Auréolé du succès de son album Yo, devant le public comble du Parc floral de Paris le 7 juillet 2013 le pianiste cubain invite sur scène un certain Chérif Soumano. Ce dernier est comme un poisson dans l'eau au milieu des musiciens cubains. Fonseca rééditera plus tard cette énergie naturelle Mali-Cuba avec Fatoumata Diawara sur un album au titre révélateur At home (à la maison) « Pour moi la musique cubaine c'est l'Afrique. Quand Robert joue, je sens l'Afrique dedans. » insiste Chérif. « On revient toujours à la case départ, la source de tout c'est l'Afrique. »

https://www.facebook.com/worldtrio.kora/

https://www.youtube.com/watch?v=iXH-HGaiK1o

https://www.facebook.com/korajazz/

Musique sans frontières

Le feeling a été le même avec l'homme au chapeau, le bassiste Marcus Miller, états-unien originaire de Trinidad et Tobago, porte-parole du projet de l'UNESCO « La route de l'esclave ». En 2015, Marcus sort l'album Afrodeezia qui rend hommage à l'Afrique et aux diasporas noires. Le 5 avril 2016 à l'Olympia il réunit plusieurs musiciens africains sur scène dont le guitariste Hervé Samb, le bassiste Alune Wade, le percussioniste Adama Bilorou ou encore... Chérif Soumano « Je dis merci au bon dieu d'avoir joué avec tous ces grands musiciens. C'est un parcours énorme. Ça a commencé parce que je jouais avec Roberto Fonseca dans une ville. Après, j'ai regardé le concert de Marcus Miller qui partageait la même affiche. Au moment où j'allais partir à l'hôtel Marcus m'a invité à les rejoindre à la kora sur le dernier morceau.  Marcus a pris mon contact et un ou deux ans après j'ai reçu un email m'invitant à participer à l'album. Ensuite il y a eu une tournée.» Ancien chef de l'orchestre national du Sénégal  le pianiste Abdoulaye Diabaté le repère pour son Kora jazz trio sur l'album Kora IV en 2018. Chérif succède à la kora au guinéen Djéli Moussa Diawara, au regretté Soriba Kouyaté décédé en 2010,  et à Yakhouba Sissokho. Le projet avec Adama Diarra aux percussions en remplacement de Moussa Sissokho est toujours en cours et le trio se produira le 14 octobre à l'Entrepôt au Haillan, près de Bordeaux.

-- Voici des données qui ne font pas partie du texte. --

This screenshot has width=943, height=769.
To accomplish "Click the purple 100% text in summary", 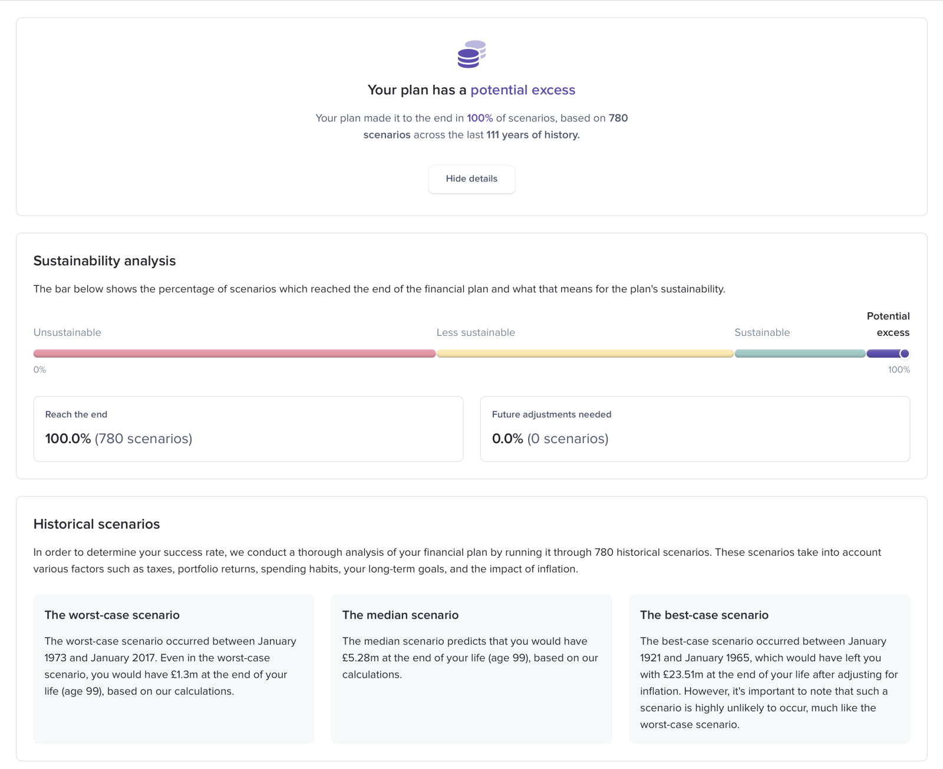I will click(x=480, y=118).
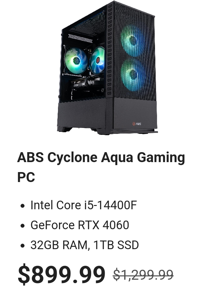This screenshot has width=215, height=289.
Task: Select the GeForce RTX 4060 spec text
Action: coord(80,225)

En parallèle, Chérif a un duo avec des compositions originales mené à quatre mains avec le guitariste et violoncelliste français Sébastien Giniaux, qu'il a rencontré à Bamako il y a vingt et un ans. Le fruit de leur travail s'appelle African variations. Sur le premier disque La ronde des oiseaux, ils ont convié la chanteuse espagnole Paloma Pradal pour une touche flamenco et sur le second la flûtiste d'origine syrienne Naïssam Jalal. Les deux musiciens peuvent aussi reprendre allègrement du Léo Ferré ou du Phil Collins. « La musique n'a pas de frontières. Quand on pense à la kora on pense seulement à la tradition ouest-africaine. Mais cet instrument a beaucoup d'ouvertures. Ça dépend du joueur de kora et de son état d'esprit. »

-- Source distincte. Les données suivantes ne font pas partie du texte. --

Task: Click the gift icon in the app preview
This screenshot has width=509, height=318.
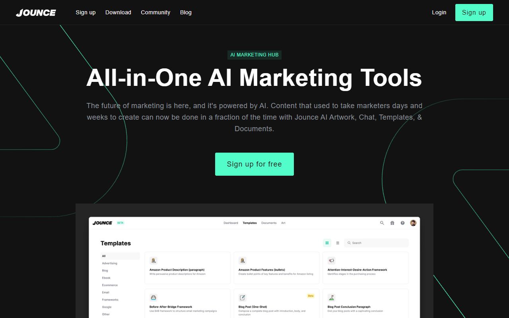Action: click(392, 223)
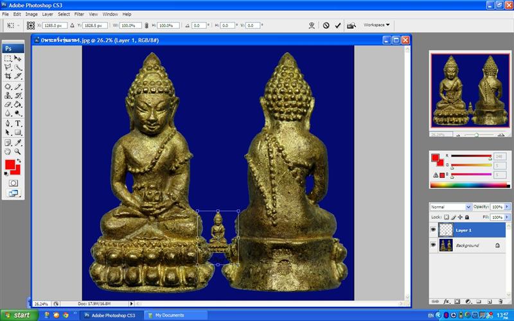Screen dimensions: 514x321
Task: Commit the transform with the checkmark
Action: tap(338, 25)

https://africanvariations.com/

https://www.youtube.com/watch?v=TobjOeeu-eQ

Récemment, dans son home studio à Draveil dans l'Essonne Chérif Soumano a fait un autre duo Allah ko avec le guitariste sénégalais Cheick Niang. « C'est un petit frère, je l'ai vu grandir. On a profité du passage à Paris de Wally Ballago Seck qu'il accompagne pour tourner un clip à la maison. » Après avoir joué avec tant de monde il est temps maintenant pour Chérif Soumano de voler de ses propres ailes. Le musicien a son propre quartet et un disque de kora devrait voir le jour. Et ce n'est pas tout! Chérif Soumano a un secret, il chante d'une bien belle voix mais refuse de la dévoiler publiquement:« Je ne suis pas chanteur, je vais sauter sur ça. » élude t-il. Bon prince il nous fait néanmoins écouter en studio un titre vocal inédit de son cru. Enfin, last but not least, Chérif Soumano jouera avec Estelle Jacques le 12 novembre au Café de la Danse pour le lancement du label Isaac et Jade records. Nous y reviendrons.

Question thé ou café

Si vous n'étiez pas musicien qu'auriez-vous fait?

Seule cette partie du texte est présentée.